____ AVAILABLE DATA

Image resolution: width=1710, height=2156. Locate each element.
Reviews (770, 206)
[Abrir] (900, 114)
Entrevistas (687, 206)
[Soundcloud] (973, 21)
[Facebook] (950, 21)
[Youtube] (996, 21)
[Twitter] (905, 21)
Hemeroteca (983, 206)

________

ACTION ITEM – Give every record again, exactly as it appears.

THE COMPLETED TASK –
Image resolution: width=1710, height=2156. Locate each element.
Reviews (770, 206)
[Abrir] (900, 114)
Entrevistas (687, 206)
[Soundcloud] (973, 21)
[Facebook] (950, 21)
[Youtube] (996, 21)
[Twitter] (905, 21)
Hemeroteca (983, 206)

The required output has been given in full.